Looking at the rest of the infrastructure, I think the Constant is not optional, the DIExpression is the optional part. Most of the time there isn't an expression at all, of course, just the initial operand (which might or might not be a Constant). I suppose that could be redesigned but I think it goes beyond the scope of this patch.

I agree - currently we can't support this, but it can go on the list of potential improvements to DIExpressions.
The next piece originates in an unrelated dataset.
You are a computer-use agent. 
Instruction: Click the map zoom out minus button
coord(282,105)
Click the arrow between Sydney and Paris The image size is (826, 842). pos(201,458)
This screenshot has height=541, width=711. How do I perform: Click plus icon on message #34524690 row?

Hmmm currently the folder works on a single known-constant operand; if/when the non-variadic form of the intrinsic/DBG_VALUE is fully replaced by variadic intrinsic/DBG_VALUE_LIST, the operand could become a one-element operand list and we prepend a DW_OP_LLVM_arg to the expression. That would unify how it all looks, I expect. At that point the constant-folder could be modified to take the original operand list and expression (without the caller vetting it as a single constant int) and the folder would do the vetting itself. A minor problem there is that DIExpression (and DebugInfoMetadata.h in general) don't know about operand lists, which appear to be stored in different ways for the IR intrinsic and the SDAG/MachineInstr form. That would have to be unified, presumably within DebugInfoMetadata.
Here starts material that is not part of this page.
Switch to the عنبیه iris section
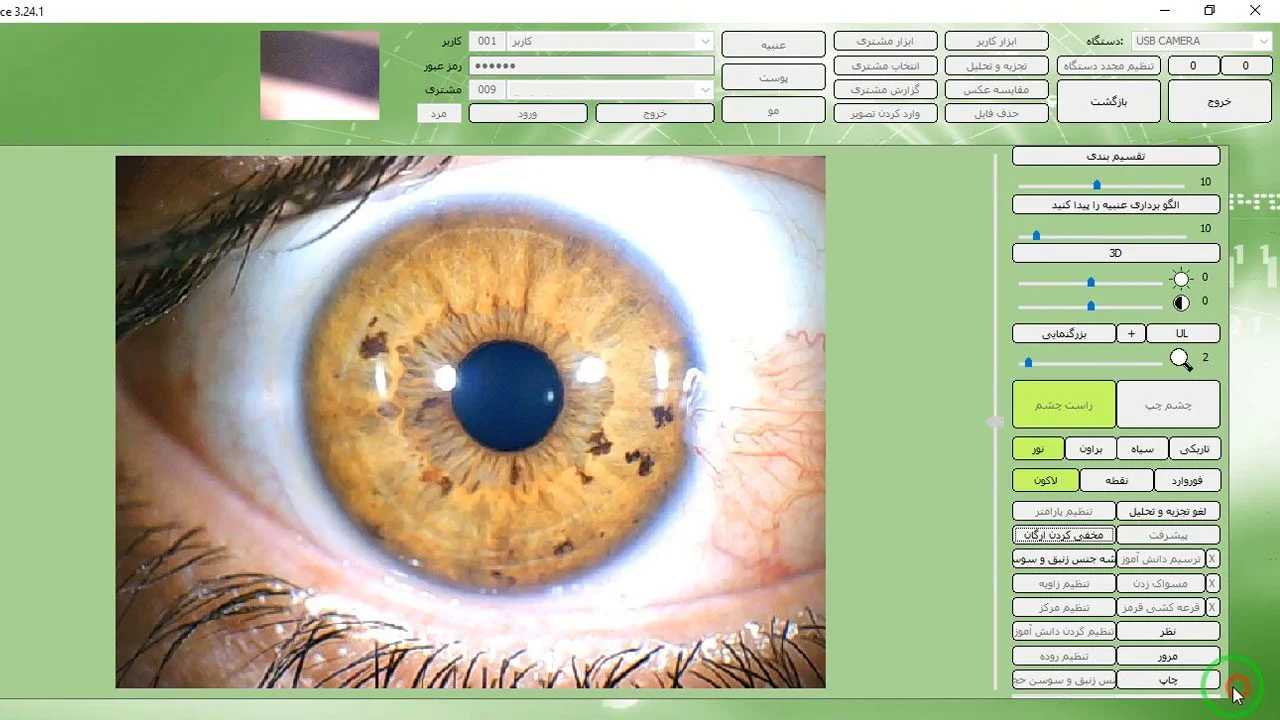Image resolution: width=1280 pixels, height=720 pixels. point(773,44)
It wouldn't be a stretch, at that point, to say that the folder could import constant operands directly into the expression, and remove them from the operand list. Right now that responsibility lies with the DWARF emitter. We'd also have to look at how the Codeview side works, and make sure we don't break that or make it unreasonably complicated.

Looking at the rest of the infrastructure, I think the Constant is not optional, the DIExpression is the optional part. Most of the time there isn't an expression at all, of course, just the initial operand (which might or might not be a Constant). I suppose that could be redesigned but I think it goes beyond the scope of this patch.
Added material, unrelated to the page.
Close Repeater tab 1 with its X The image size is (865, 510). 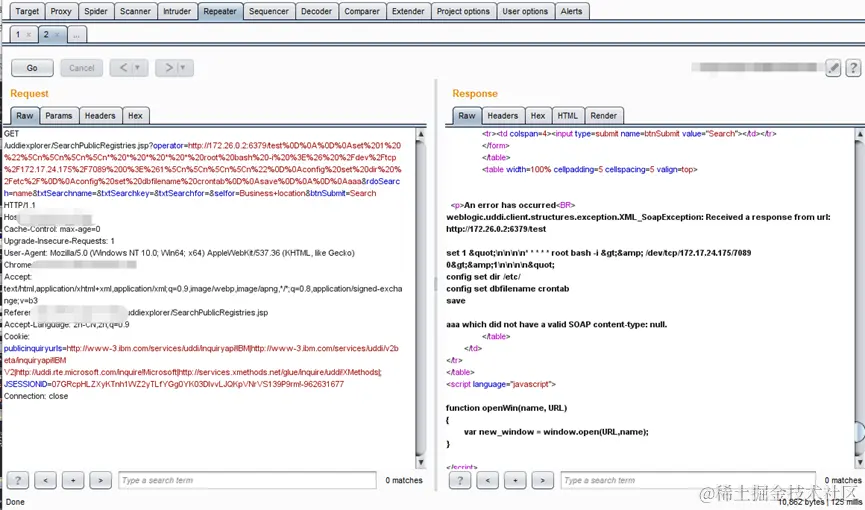click(29, 34)

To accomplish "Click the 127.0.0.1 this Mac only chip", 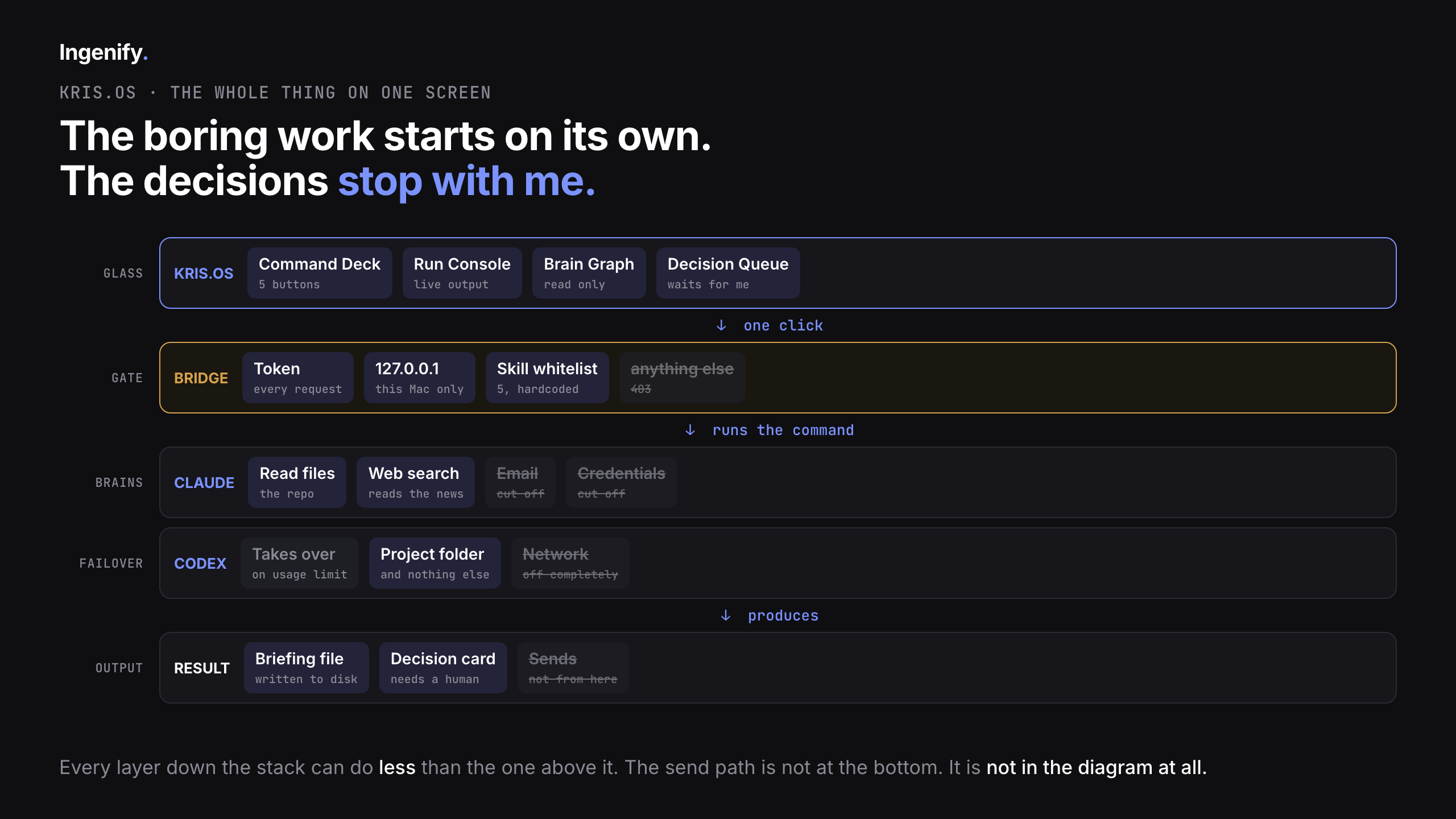I will (419, 378).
I see, while we use DW_OP_const for DIGlobalVariableExpression(), there is no canonical way to express a llvm.dbg.value that doesn't bind an SSA value. llvm.dbg.value(undef) has a special meaning, and llvm.dbg.value(null) is treated like undef.

llvm/test/DebugInfo/X86/convert-linked.ll
22–25

This looks wrong: What is a DW_OP_deref of the constant 32 supposed to be?

aprantl added inline comments.Jul 30 2021, 11:16 AM
llvm/unittests/IR/MetadataTest.cpp
2912

Thanks! Assuming these are dwarf expression ops, could spell them out here using the Dwarf.def enums? Or does that mess with the macro? If so, maybe we could at least add a comment expanding the raw numbers.

probinson added inline comments.Aug 2 2021, 8:31 AM
llvm/test/DebugInfo/X86/convert-linked.ll
22–25

It is supposed to be a way to keep the constant folder from firing. It doesn't "mean" anything. I can add a comment that says so?

llvm/unittests/IR/MetadataTest.cpp
2912

The values are parameters to the APInt ctor, meaning 32-bits wide with value 117 as input, and 32-bits wide with value 117 as output, and 1 element remaining in the expression afterward. I don't pass the APInt directly because the macro expansion needs to know the bit-width of the result independently. I suppose it could become
EXPECT_EXPR_FOLD(APInt(32, 117), APInt(32, 117), 32, 1)
if that would be easier to read?

aprantl added inline comments.Aug 2 2021, 4:30 PM
llvm/test/DebugInfo/X86/convert-linked.ll
22–25

I see. A comment explaining the reason for the strange expression would definitely help someone who needs to maintain the testcase later. Maybe we could even use something more neutral like DW_OP_lit0 DW_OP_plus if that also works?

probinson updated this revision to Diff 363783.Aug 3 2021, 9:49 AM

Add commentary to help explain test fragility, and use operators that make more sense.
Rename the helper macro in the unit test to try to make the nature of its arguments clearer.

probinson marked 2 inline comments as done.Aug 3 2021, 9:52 AM
probinson added inline comments.
llvm/unittests/IR/MetadataTest.cpp
2912

Changed the macro name, in case that helps. Let me know if APInt arguments would make it clearer.

aprantl accepted this revision.Aug 4 2021, 3:45 PM
This revision is now accepted and ready to land.Aug 4 2021, 3:45 PM
This revision was landed with ongoing or failed builds.Aug 5 2021, 6:14 AM
This revision was automatically updated to reflect the committed changes.